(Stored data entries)
┏━━
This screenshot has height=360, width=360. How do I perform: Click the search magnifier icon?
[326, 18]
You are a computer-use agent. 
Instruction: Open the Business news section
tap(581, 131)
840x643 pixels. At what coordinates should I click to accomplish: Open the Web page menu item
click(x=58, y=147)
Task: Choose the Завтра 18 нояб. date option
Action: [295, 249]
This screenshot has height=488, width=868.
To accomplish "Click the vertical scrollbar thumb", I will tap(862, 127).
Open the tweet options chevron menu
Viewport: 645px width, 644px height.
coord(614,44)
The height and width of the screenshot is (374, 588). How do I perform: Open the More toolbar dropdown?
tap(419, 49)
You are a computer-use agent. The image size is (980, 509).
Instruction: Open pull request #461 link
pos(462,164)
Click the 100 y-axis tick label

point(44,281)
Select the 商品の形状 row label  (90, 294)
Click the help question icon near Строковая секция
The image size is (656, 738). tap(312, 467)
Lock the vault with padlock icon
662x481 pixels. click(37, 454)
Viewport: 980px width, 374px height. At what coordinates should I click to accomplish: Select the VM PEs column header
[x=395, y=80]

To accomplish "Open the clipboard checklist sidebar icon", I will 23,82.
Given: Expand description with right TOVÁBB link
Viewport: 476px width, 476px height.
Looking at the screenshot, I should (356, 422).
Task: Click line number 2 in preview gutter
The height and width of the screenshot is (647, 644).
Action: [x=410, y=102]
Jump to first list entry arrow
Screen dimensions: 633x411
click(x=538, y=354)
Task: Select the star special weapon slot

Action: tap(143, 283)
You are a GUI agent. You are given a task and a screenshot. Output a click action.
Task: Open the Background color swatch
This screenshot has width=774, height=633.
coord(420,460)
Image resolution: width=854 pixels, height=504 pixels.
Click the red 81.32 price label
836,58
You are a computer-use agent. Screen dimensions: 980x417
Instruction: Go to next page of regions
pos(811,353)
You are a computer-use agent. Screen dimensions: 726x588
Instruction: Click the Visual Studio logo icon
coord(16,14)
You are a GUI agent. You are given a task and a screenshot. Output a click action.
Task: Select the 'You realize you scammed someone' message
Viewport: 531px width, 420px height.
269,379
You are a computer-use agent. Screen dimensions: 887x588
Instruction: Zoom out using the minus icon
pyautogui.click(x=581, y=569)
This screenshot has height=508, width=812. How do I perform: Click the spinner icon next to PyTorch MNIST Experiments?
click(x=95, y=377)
┗━━
Your task is to reproduce each entry exactly.

This screenshot has height=360, width=360. How do I perform: Click the search magnifier icon?
[326, 18]
You are a computer-use agent. 
Instruction: Open the Business news section
tap(581, 131)
840x643 pixels. At what coordinates should I click to accomplish: Open the Web page menu item
click(x=58, y=147)
Task: Choose the Завтра 18 нояб. date option
Action: [295, 249]
This screenshot has height=488, width=868.
To accomplish "Click the vertical scrollbar thumb", I will tap(862, 127).
Open the tweet options chevron menu
Viewport: 645px width, 644px height.
coord(614,44)
The height and width of the screenshot is (374, 588). How do I perform: Open the More toolbar dropdown?
tap(419, 49)
You are a computer-use agent. The image size is (980, 509).
Instruction: Open pull request #461 link
pos(462,164)
Click the 100 y-axis tick label

point(44,281)
Select the 商品の形状 row label  (90, 294)
Click the help question icon near Строковая секция
The image size is (656, 738). tap(312, 467)
Lock the vault with padlock icon
662x481 pixels. click(37, 454)
Viewport: 980px width, 374px height. At what coordinates should I click to accomplish: Select the VM PEs column header
[x=395, y=80]

To accomplish "Open the clipboard checklist sidebar icon", I will 23,82.
Given: Expand description with right TOVÁBB link
Viewport: 476px width, 476px height.
Looking at the screenshot, I should (356, 422).
Task: Click line number 2 in preview gutter
The height and width of the screenshot is (647, 644).
Action: [x=410, y=102]
Jump to first list entry arrow
Screen dimensions: 633x411
click(x=538, y=354)
Task: Select the star special weapon slot

Action: tap(143, 283)
You are a GUI agent. You are given a task and a screenshot. Output a click action.
Task: Open the Background color swatch
This screenshot has width=774, height=633.
coord(420,460)
Image resolution: width=854 pixels, height=504 pixels.
Click the red 81.32 price label
836,58
You are a computer-use agent. Screen dimensions: 980x417
Instruction: Go to next page of regions
pos(811,353)
You are a computer-use agent. Screen dimensions: 726x588
Instruction: Click the Visual Studio logo icon
coord(16,14)
You are a GUI agent. You are given a task and a screenshot. Output a click action.
Task: Select the 'You realize you scammed someone' message
Viewport: 531px width, 420px height.
269,379
You are a computer-use agent. Screen dimensions: 887x588
Instruction: Zoom out using the minus icon
pyautogui.click(x=581, y=569)
This screenshot has height=508, width=812. How do I perform: Click the spinner icon next to PyTorch MNIST Experiments?
click(x=95, y=377)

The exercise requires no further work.